Just like loading the Chat model, for the vision model, you need two specific types:

  • the GGUF model
  • the mmproj model.

You can load the model using:

Load Model
curl -X POST 'http://127.0.0.1:3928/inferences/llamacpp/loadmodel' -H 'Content-Type: application/json' -d '{
"llama_model_path": "/path/to/gguf/model/",
"mmproj": "/path/to/mmproj/model/",
"ctx_len": 2048,
"ngl": 100,
"cont_batching": false,
"embedding": false,
"system_prompt": "",
"user_prompt": "\n### Instruction:\n",
"ai_prompt": "\n### Response:\n"
}'

Download the models here:

  • Llava Model: Large Language and Vision Assistant achieves SoTA on 11 benchmarks.
  • Bakllava Model is a Mistral 7B base augmented with the LLaVA architecture.

Inference

Nitro currently only works with images converted to base64 format. Use this base64 converter to prepare your images.

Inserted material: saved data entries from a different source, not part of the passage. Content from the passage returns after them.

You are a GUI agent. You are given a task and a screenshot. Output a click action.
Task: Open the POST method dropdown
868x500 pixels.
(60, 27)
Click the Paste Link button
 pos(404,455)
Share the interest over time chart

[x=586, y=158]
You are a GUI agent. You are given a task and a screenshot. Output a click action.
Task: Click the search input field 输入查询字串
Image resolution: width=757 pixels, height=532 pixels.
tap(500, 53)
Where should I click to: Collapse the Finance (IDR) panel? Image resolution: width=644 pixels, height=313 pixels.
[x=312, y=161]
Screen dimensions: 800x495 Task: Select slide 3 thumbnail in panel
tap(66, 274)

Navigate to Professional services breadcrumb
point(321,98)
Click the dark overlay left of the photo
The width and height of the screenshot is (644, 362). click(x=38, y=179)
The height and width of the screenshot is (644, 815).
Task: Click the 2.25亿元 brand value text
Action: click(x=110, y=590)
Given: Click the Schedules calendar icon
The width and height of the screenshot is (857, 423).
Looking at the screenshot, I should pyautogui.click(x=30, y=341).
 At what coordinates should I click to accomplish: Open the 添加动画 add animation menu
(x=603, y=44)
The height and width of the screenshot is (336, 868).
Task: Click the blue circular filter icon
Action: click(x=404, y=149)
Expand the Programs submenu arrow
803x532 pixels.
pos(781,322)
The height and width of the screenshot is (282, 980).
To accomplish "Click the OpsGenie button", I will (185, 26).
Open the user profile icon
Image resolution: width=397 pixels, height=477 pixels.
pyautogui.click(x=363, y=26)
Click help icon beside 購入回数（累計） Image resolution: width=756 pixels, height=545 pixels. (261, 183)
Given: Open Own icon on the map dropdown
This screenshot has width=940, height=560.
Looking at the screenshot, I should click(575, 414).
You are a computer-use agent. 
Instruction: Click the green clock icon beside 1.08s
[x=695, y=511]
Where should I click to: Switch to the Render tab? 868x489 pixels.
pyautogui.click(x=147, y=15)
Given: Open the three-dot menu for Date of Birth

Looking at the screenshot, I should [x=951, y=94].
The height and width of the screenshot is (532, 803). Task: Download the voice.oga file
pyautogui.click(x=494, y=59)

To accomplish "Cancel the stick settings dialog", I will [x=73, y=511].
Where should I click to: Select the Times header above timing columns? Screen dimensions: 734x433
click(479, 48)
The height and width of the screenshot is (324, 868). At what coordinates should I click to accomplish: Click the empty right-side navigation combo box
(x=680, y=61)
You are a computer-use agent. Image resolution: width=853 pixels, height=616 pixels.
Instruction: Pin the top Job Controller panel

To get the model's understanding of an image, do the following:

Inference
curl http://127.0.0.1:3928/v1/chat/completions \
-H "Content-Type: application/json" \
-H "Authorization: Bearer $OPENAI_API_KEY" \
-d '{
"model": "gpt-4-vision-preview",
"messages": [
{
"role": "user",
"content": [
{
"type": "text",
"text": "What’s in this image?"
},
{
"type": "image_url",
"image_url": {
"url": "<base64>"
}
}
]
}
],
"max_tokens": 300
}'

If the base64 string is too long and causes errors, consider using Postman as an alternative.